Les camps de travail correctif faisaient office de gigantesque réservoir de main d’œuvre gratuite pour les projets colossaux du dictateur. A l’image du Belomorkanal, construit en 1932. Ce canal de 300 kilomètres de long pour relier la mer Baltique à la mer Blanche traversa des montagnes de granit creusées à la main par les prisonniers.
Les enfants du Goulag
Sous la dictature soviétique de Staline dans les années 1930, des dizaines de milliers d’enfants ont été déportés dans les camps de prisonniers : les goulags. Leur crime ? Avoir été le fruit d’amour interdit ou issu de viols. Plus d’un demi-siècle plus tard, ces « enfants du goulag » racontent leur calvaire : de leur arrachement à leurs mères à leur placement dans les orphelinats des camps de travail.

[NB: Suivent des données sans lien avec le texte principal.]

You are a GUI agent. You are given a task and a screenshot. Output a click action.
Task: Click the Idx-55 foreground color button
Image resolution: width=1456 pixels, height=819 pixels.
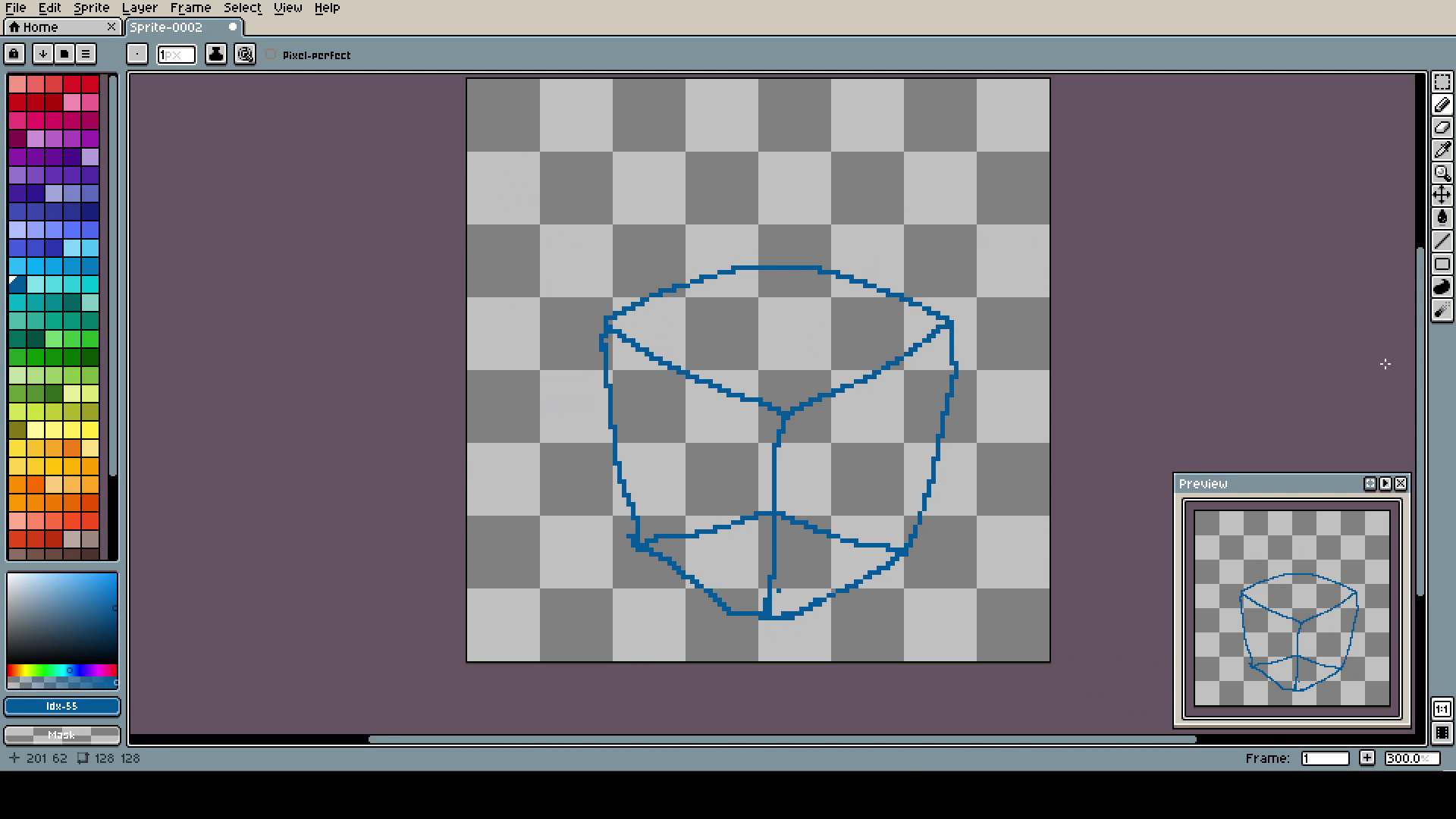pyautogui.click(x=62, y=706)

Dans les camps de travail où un quart des prisonniers sont des femmes, la violence faite à leur égard se banalise. Elles deviennent souvent des proies pour les hommes, principalement les gardiens. De ces rapports de forces, ces viols, de nombreux bébés sont nés. Bien souvent, les prisonnières accouchent seules, entre elles. Des enfants qui sont ensuite placés dans des sections particulières : « des crèches » où leurs mères ne sont plus autorisées à les voir. Ces enfants finiront par quitter les camps : « sans rien nous dire ils nous ont enfermés dans nos baraquements, ils ont fait venir des camions avec des bâches et on fait sortir nos enfants des crèches. Les agents du NKVD nous ont pris nos enfants et nous ne les avons jamais revus ». Envoyés vers différents orphelinats, ces enfants ne reverront jamais leurs parents. Certaines mères tenteront d’écrire des lettres, certains enfants d’envoyer des mots.